I've spent the last two days investigating this and learning about Python garbage collection, and I think I do understand what is happening now - for the most part. When using
gc.set_debug(gc.DEBUG_STATS)
Then for a single request, I see the following output:
>>> c = django.test.Client()
>>> c.get('/the/view/')
gc: collecting generation 0...
gc: objects in each generation: 724 5748 147341
gc: done.
gc: collecting generation 0...
gc: objects in each generation: 731 6460 147341
gc: done.
[...more of the same...]
gc: collecting generation 1...
gc: objects in each generation: 718 8577 147341
gc: done.
gc: collecting generation 0...
gc: objects in each generation: 714 0 156614
gc: done.
[...more of the same...]
gc: collecting generation 0...
gc: objects in each generation: 715 5578 156612
gc: done.
So essentially, a huge amount of objects are allocated, but are initially moved to generation 1, and when gen 1 is sweeped during the same request, they are moved to generation 2. If I do a manual gc.collect(2) afterwards, they are removed. And, as I mentioned, there also removed when the next automatic gen 2 sweep happens, which, if I understand correctly, would in this case something like every 10 requests (at this point the app needs about a 150MB).
Alright, so initially I thought that there might be some cyclic referencing going on within the processing of one request that prevents any of these objects from being collected within the handling of that request. However, I've spent hours trying to find one using pympler.muppy and objgraph, both after and by debugging inside the request processing, and there don't seem to be any.
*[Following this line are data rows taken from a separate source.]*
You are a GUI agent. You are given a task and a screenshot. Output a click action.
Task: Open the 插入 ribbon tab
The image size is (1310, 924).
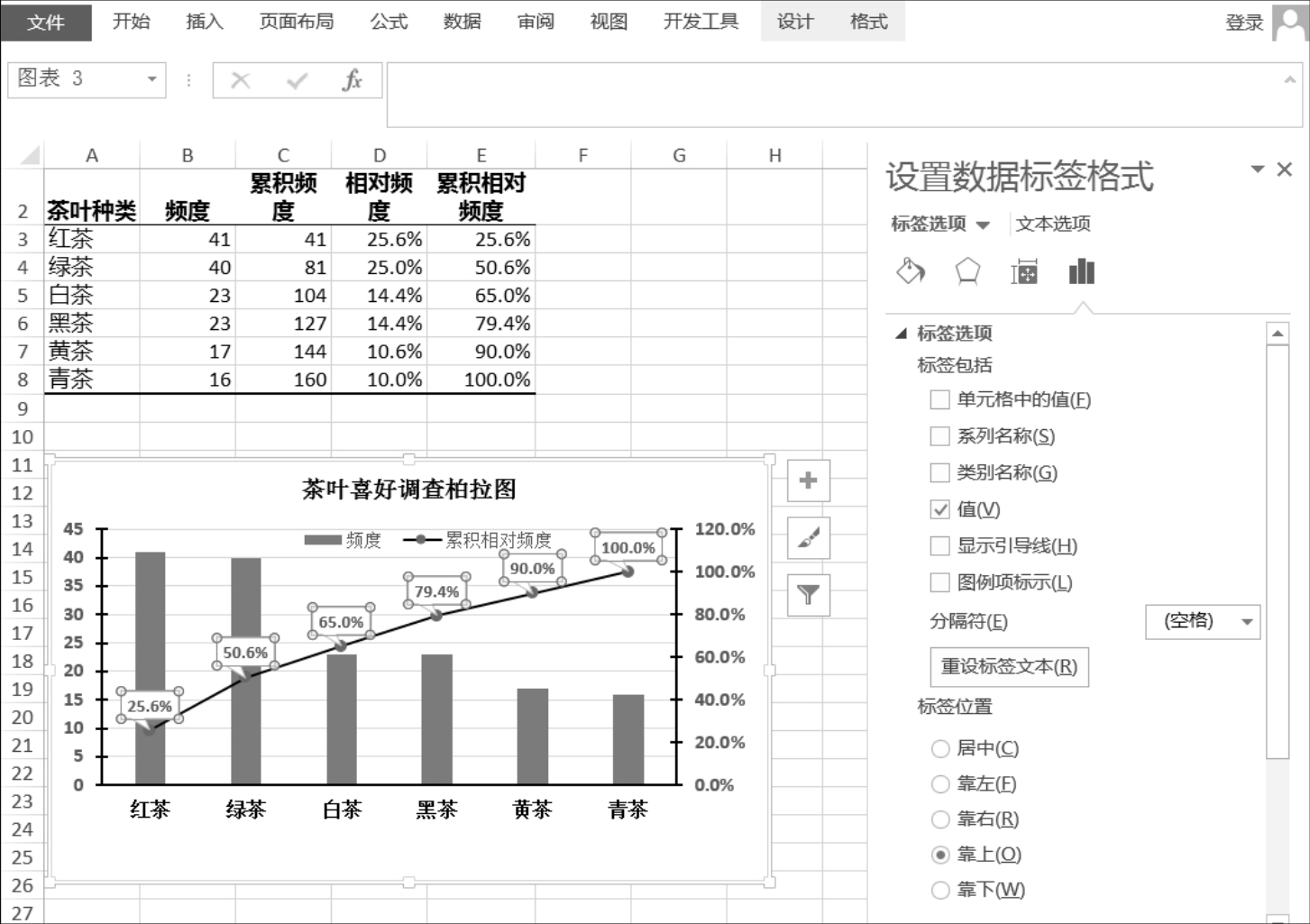204,22
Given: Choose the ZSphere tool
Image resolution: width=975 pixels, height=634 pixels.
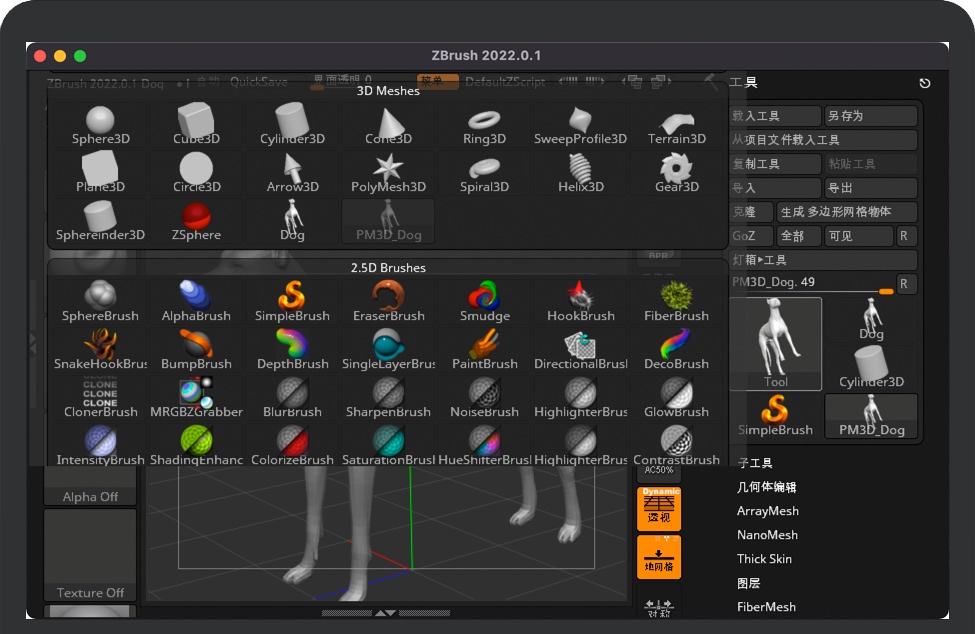Looking at the screenshot, I should [196, 221].
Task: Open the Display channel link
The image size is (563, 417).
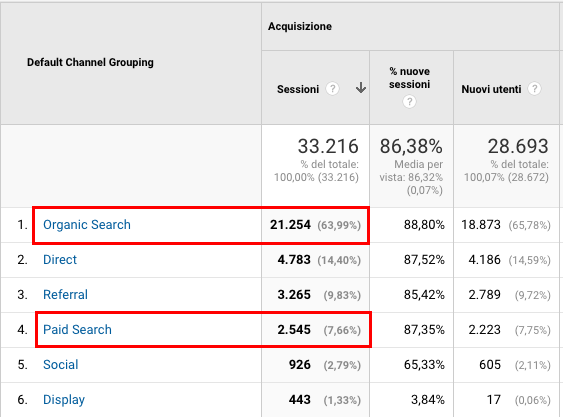Action: tap(64, 399)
Rather, it seems the 14.000 objects or so that are created during the request are all within a reference chain to some request-global object, i.e. once the request goes away, they can be freed.
That has been my attempt at explaining it, anyway. However, if that's true and there are indeed no cycling dependencies, shouldn't the whole tree of objects be freed once whatever request object that causes them to be held goes away, without the garbage collector being involved, purely by virtue of the reference counts dropping to zero?
With that setup, here are my questions:
Does the above even make sense, or do I have to look for the problem elsewhere? Is it just an unfortunate accident that significant data is kept around for so long in this particular use case?
Is there anything I can do to avoid the issue. I already see some potential to optimize the view, but that appears to be a solution with limited scope - although I am not sure what I generic one would be, either; how advisable is it for example to call gc.collect() or gc.set_threshold() manually?
In terms of how the garbage collector itself works:
Do I understand correctly that an object is always moved to the next generation if a sweep looks at it and determines that the references it has are not cyclic, but can in fact be traced to a root object.
What happens if the gc does a, say, generation 1 sweep, and finds an object that is referenced by an object within generation 2; does it follow that relationship inside generation 2, or does it wait for a generation 2 sweep to occur before analyzing the situation?
When using gc.DEBUG_STATS, I care primarily about the "objects in each generation" info; however, I keep getting hundreds of "gc: 0.0740s elapsed.", "gc: 1258233035.9370s elapsed." messages; they are totally inconvenient - it takes considerable time for them to be printed out, and they make the interesting things a lot harder to find. Is there a way to get rid of them?
I don't suppose there is a way to do a gc.get_objects() by generation, i.e. only retrieve the objects from generation 2, for example?